Coût environnemental : le casse-tête de la monétarisation

Promulguée en août, la loi portant lutte contre le dérèglement climatique va imposer au moins un critère environnemental dans chaque marché. Le texte prévoit aussi la mise à disposition d’outils de calcul du cycle de vie pour les principaux segments d’achat. Avec une livraison en janvier 2025 au plus tard. Directeur finance responsable et achats de France Urbaine, Christophe Amoretti-Hannequin milite en faveur d’une concertation rapide entre les professionnels des trois fonctions publiques, sous l’égide de l’Etat.

 

© Epictura

« Ce n’est pas nouveau, peste un directeur des achats du sud de la France, c’est même une maladie typiquement française, on vote une loi mais personne ne sait comment on va l’appliquer ». En effet, le projet de loi Climat et résilience prévoit de systématiser la prise en compte de considérations environnementales dans les critères, spécifications et conditions d’exécution.

Certes, l’intégration systématique des considérations environnementales ou sociales n’interviendra que dans un délai maximal de cinq ans pour les marchés et de deux ans pour les concessions. Cependant, les acheteurs ont tout intérêt à prendre en considération le coût du cycle de vie d’un produit jusqu’au recyclage.
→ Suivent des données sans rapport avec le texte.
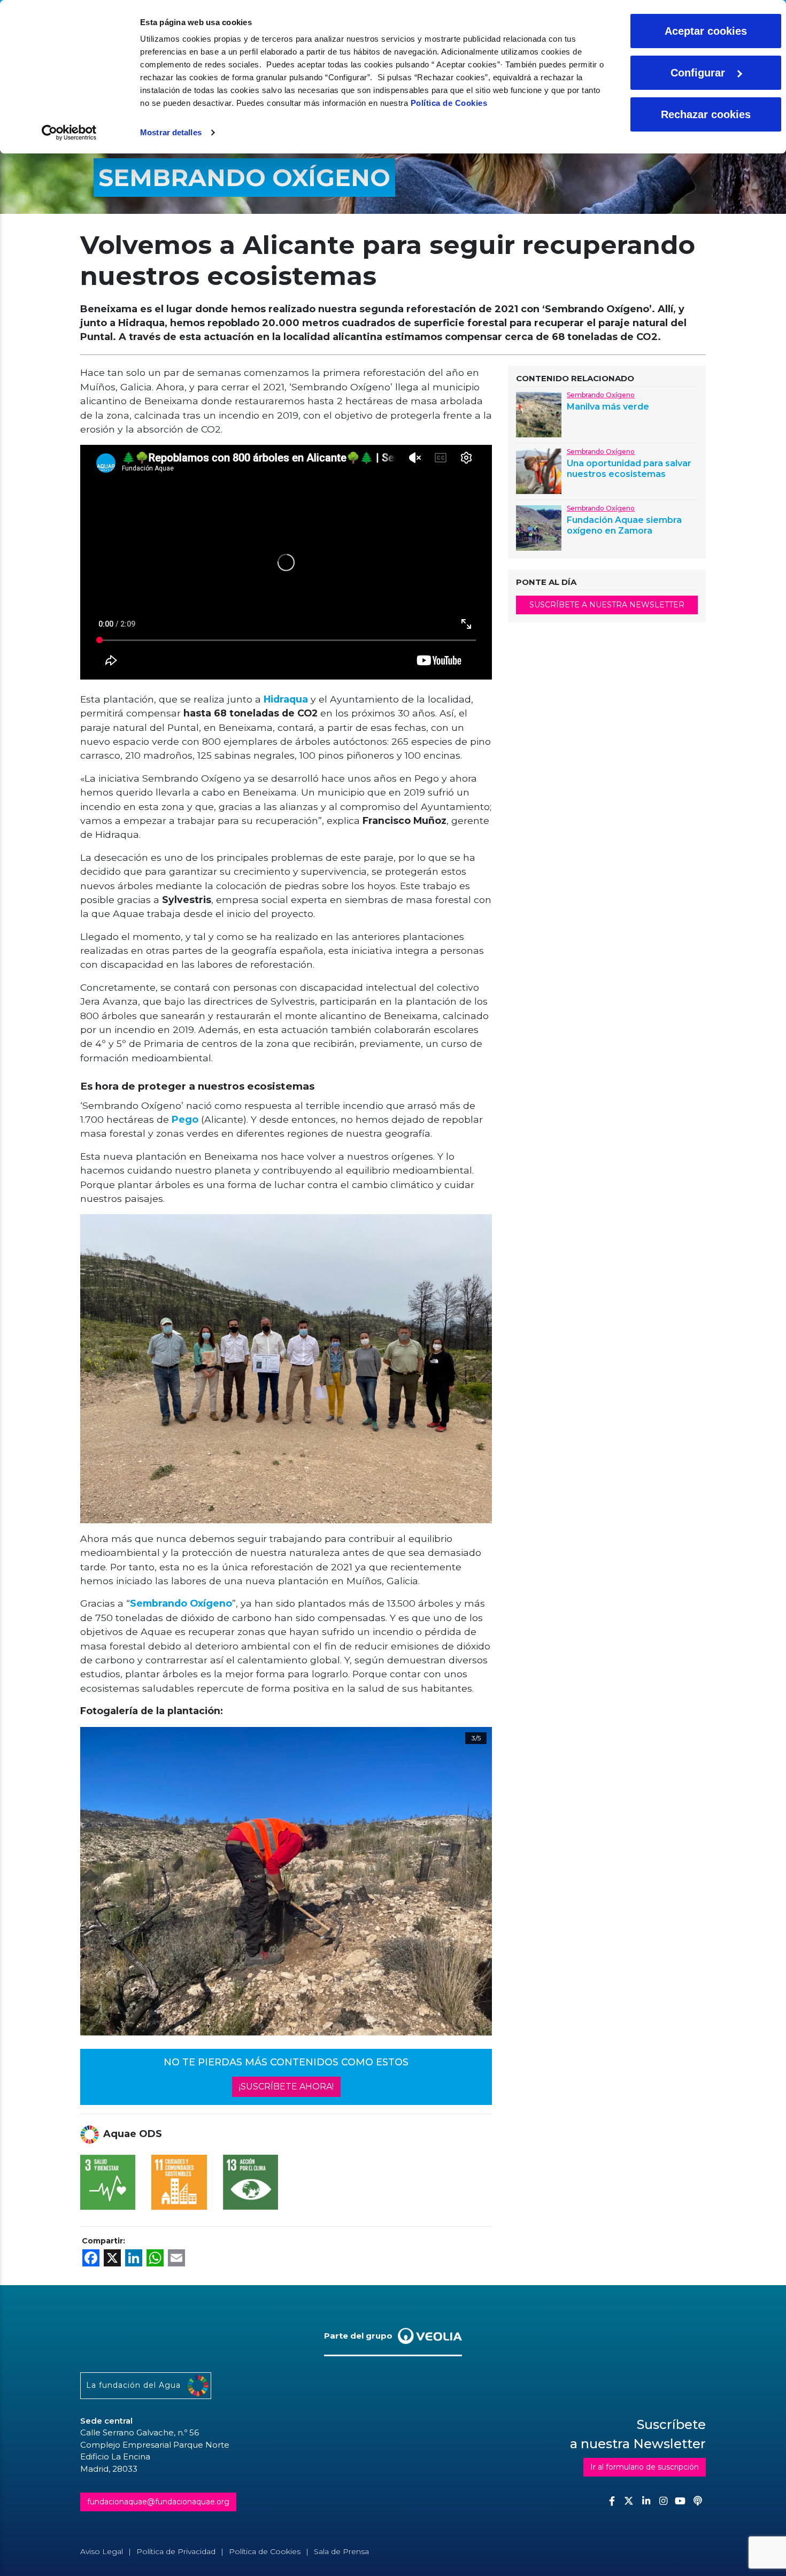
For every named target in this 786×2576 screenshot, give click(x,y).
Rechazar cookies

À condition de résoudre un sérieux problème, celui de leur monétarisation sans risque juridique.

Chacun ne peut pas créer son propre référentiel

Cette question, Christophe Amoretti-Hannequin se la pose à voix haute : « C’est bien de parler de coût global, s’interroge le directeur « finance responsable et achats » de France Urbaine, l’association d’élus locaux, mais quelle méthodologie devons-nous suivre ? Et avec quels outils ? On n’évalue pas le coût du cycle de vie d’une fourniture sans qu’une méthode ne soit élaborée ».

Il l’explique sans détour, on ne peut pas valoriser les externalités environnementales sans risquer des contentieux si les outils et les référentiels sont différents selon qu’il s’agisse de collectivités ou de centres hospitaliers : « Chacun ne peut pas créer son propre référentiel, explique-t-il, il faut une uniformité, mais surtout travailler par segments de produits ».

Le besoin d’un outil universel

Christophe Hannequin

« Même si la philosophie est identique quel que soit le type de famille, les acheteurs ne peuvent pas dupliquer à l’identique selon qu’il s’agira de marchés de travaux, d’achat de véhicules, de meubles de bureau ou de photocopieurs, rappelle Christophe Amoretti-Hannequin, lorsque l’on évoque le coût global il faut impérativement raisonner par filière ».

Et sans outil labellisé l’exercice est complexe, voire impossible : « Quant à monétariser le coût du cycle de vie et valoriser les externalités c’est aujourd’hui impossible faute d’outils qui permettent de sortir des chiffres incontestables mettant les acheteurs à l’abri de procédures contentieuses ». Pour le directeur finance responsable et achats de France Urbaine, il conviendrait de créer un outil universel qui soit homologué par la DAJ : « Parce que si l’on veut que les outils soient mis à disposition rapidement, nous devons agir sans tarder ».

Les bases théoriques existent

Quand on lui demande si France Urbaine serait capable de créer ces référentiels, Christophe Amoretti-Hannequin se fait modeste, même si l’association d’élus pèse plus d’une centaine de collectivités regroupant pas loin de trente millions de citoyens : « Nous n’en avons pas la prétention ».

Selon lui, les bases de réflexion existent avec notamment la note sur le coût du cycle de vie rédigée par la DAJ et la DAE en mars 2016, et le guide “L’achat public : une réponse aux enjeux climatiques” édité par Bercy en octobre de la même année. D’un point de vue théorique, tout semble dit. Mais pour ce qui est de la réalisation de simulateurs qui puissent être opérationnels à court terme, aucune voie n’est tracée.

« Pour les acheteurs, le calculateur d’émission de gaz à effet de serre (GES) et de polluants générés par un transport de marchandises que propose le groupe Géodis peut servir de base de réflexion », indique-t-il. En effet, en indiquant le tonnage, le point de départ et la destination, on connaitra les émissions de GES générées selon le mode de transport choisi. « La piste est intéressante mais, pour les acheteurs, le problème reste entier : comment valoriser les externalités environnementales ? ».

L’État doit être à la manœuvre

Pour lui, pas d’autre solution pour lui qu’organiser sans attendre un tour de table : « Si nous voulons pouvoir disposer rapidement des outils nécessaires au calcul du cycle de vie des produits que nous achetons, l’État doit prendre l’initiative et réunir autour d’une même table, sous l’égide de la DAJ, par exemple, les représentants des différentes filières et les acheteurs des trois fonctions publiques ».